EXERCISE DIRECTIONS -> Your reply should be a single number, the count of lines in the records that contain the string "computer".

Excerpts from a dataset
== Segment start ==

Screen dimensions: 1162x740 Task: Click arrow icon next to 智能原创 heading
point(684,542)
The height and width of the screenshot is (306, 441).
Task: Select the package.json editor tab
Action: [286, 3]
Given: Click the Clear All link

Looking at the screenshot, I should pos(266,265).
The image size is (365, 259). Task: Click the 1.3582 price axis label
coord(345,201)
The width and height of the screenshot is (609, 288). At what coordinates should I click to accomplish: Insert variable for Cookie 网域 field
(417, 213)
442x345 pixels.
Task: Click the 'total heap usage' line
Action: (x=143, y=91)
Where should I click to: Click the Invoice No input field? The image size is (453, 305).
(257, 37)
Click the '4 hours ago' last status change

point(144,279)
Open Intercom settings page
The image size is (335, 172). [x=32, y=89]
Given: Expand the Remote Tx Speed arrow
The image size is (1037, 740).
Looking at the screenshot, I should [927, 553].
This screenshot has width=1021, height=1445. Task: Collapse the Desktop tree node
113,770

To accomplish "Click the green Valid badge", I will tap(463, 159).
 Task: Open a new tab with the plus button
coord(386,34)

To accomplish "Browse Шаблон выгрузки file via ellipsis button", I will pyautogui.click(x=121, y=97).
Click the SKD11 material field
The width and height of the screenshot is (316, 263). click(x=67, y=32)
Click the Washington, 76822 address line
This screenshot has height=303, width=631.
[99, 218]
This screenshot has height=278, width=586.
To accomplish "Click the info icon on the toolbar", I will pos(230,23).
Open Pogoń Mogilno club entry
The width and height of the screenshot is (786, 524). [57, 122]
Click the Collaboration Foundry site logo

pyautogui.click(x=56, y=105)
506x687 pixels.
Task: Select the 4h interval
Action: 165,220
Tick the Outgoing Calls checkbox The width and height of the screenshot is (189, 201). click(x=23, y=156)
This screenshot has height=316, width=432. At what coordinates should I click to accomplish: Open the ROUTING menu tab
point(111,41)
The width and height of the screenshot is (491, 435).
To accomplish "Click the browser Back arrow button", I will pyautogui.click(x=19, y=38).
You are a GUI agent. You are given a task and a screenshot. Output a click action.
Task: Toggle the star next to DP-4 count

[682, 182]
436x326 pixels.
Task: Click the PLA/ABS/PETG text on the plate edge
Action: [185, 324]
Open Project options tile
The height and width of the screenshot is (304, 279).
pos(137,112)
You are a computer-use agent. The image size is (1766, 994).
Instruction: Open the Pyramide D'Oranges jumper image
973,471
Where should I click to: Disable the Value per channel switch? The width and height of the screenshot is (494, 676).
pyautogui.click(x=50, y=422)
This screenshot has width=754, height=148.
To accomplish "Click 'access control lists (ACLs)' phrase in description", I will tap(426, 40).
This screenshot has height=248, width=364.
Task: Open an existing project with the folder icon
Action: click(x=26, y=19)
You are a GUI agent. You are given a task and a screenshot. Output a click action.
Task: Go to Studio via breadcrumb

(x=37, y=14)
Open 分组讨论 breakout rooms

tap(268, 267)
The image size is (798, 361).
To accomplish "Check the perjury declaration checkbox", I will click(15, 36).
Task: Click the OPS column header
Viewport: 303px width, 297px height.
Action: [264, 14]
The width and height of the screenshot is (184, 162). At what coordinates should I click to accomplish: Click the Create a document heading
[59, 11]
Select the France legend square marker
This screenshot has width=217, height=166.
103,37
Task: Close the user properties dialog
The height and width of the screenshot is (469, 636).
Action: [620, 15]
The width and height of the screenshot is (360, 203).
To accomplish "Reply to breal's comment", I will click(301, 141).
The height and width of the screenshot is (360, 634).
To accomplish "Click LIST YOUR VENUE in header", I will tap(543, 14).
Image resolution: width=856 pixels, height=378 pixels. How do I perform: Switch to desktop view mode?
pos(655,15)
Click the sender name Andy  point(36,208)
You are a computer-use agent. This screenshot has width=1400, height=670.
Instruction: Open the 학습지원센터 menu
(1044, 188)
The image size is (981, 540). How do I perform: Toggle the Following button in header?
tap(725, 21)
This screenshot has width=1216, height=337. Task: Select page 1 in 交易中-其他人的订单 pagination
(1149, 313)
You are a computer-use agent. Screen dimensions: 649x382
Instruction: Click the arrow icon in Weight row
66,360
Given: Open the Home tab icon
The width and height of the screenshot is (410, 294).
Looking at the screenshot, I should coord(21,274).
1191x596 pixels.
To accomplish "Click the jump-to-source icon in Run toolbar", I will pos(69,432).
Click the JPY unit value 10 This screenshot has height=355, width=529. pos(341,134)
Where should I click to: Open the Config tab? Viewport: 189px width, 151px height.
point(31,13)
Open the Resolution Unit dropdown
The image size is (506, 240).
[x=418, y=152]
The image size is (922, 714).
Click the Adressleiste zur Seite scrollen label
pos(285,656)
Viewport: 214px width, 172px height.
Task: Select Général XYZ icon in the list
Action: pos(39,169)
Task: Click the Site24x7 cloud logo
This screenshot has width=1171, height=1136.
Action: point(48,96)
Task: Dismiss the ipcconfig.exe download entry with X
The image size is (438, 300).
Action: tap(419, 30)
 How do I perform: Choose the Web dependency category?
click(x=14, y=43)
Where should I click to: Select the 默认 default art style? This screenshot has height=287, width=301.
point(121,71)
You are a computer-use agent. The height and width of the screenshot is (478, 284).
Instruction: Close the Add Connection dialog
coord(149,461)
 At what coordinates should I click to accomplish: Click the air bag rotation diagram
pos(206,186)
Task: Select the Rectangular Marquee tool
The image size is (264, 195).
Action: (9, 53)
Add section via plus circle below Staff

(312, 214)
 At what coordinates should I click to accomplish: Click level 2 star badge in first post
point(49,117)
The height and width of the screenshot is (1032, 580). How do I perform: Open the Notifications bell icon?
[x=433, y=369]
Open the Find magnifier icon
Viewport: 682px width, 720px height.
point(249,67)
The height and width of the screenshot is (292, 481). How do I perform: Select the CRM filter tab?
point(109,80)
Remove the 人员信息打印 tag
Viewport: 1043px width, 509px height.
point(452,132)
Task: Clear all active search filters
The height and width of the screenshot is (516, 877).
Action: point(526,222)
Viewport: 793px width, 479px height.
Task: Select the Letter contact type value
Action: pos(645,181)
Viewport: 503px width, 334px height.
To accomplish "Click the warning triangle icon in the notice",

== Segment end ==

EXERCISE SOLUTION -> 4